まとめ——「降圧薬でED」は薬しだい。やめずに相談を
血圧の薬とEDをめぐる噂は、研究に照らすと明快に整理できます。「降圧薬でEDになる」はすべての薬に当てはまるわけではなく、クラスしだいです。利尿薬や従来型のβ遮断薬は関連しうる一方、ACE阻害薬・カルシウム拮抗薬は中立、ARBやネビボロールはむしろ勃起機能に良いと報告されています。とくに同じβ遮断薬でも、NO作用を持つネビボロールは従来型と正反対の結果を示しました——これが2026年時点のフェアな全体像です。
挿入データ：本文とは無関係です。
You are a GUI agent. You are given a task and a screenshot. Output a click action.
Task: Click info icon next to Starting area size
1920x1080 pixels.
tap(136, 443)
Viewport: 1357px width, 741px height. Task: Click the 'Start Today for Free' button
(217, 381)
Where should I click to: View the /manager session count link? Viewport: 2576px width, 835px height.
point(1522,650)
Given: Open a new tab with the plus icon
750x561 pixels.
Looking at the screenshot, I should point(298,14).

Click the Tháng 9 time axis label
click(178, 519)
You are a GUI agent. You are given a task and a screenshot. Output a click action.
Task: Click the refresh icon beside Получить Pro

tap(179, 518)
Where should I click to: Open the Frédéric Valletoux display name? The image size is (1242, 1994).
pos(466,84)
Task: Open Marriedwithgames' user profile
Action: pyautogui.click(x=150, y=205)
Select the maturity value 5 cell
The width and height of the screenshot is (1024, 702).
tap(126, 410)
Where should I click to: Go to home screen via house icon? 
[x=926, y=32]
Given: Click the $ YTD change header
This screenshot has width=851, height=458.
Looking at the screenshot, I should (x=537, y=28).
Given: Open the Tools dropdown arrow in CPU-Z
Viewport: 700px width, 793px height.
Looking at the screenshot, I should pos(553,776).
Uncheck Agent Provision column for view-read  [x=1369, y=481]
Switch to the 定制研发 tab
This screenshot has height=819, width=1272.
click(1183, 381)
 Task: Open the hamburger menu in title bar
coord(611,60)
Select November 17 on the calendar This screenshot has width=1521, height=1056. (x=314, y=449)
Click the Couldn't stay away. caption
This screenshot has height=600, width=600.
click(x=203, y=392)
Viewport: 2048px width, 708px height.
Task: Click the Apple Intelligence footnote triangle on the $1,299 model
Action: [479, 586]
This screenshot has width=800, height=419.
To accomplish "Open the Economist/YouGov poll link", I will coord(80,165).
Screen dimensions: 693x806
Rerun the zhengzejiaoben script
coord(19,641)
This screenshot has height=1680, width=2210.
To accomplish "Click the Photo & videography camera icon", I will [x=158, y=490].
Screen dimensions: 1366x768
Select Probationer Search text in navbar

最も避けるべきは、EDを恐れての自己中断です。高血圧の放置こそが血管を壊し、EDと脳心血管リスクの両方を高めます。もし薬を飲み始めてEDが気になったなら、やめるのではなく主治医に相談し、性機能にやさしいクラスへの変更を検討する——これが唯一の正解です。ED自体が血管の警告サインであることを踏まえれば、”きちんと血圧を管理しながら、薬を上手に選ぶ”ことこそ、心臓も精力も守る最も賢い道です。不安や思い込みに流されず、事実にもとづいて医師と相談してください。
よくある質問(FAQ)
1. Effects of major antihypertensive drug classes on erectile function: a network meta-analysis. 2021. PMID 33945044
2. Relationship between hypertension, antihypertensive drugs and sexual dysfunction in men and women: a literature review. 2023. PMID 37941540
3. Brixius K, et al. Nitric oxide, erectile dysfunction and beta-blocker treatment (MR NOED study): benefit of nebivolol versus metoprolol in hypertensive men. 2007. PMID 17324145
4. A randomised comparison of the effects of nebivolol and atenolol with and without chlorthalidone on the sexual function of hypertensive men. 2007. PMID 17532681
5. Effect of nebivolol on erectile function: a systematic review and meta-analysis of randomized controlled trials. 2024. PMID 39713902
6. Sexual dysfunction related to drugs: a critical review. Part IV: cardiovascular drugs. 2015. PMID 25405774
※本記事は一般的な健康情報であり、特定商品の効能・効果を標榜するものではありません。処方薬の中止・変更は必ず医師にご相談ください。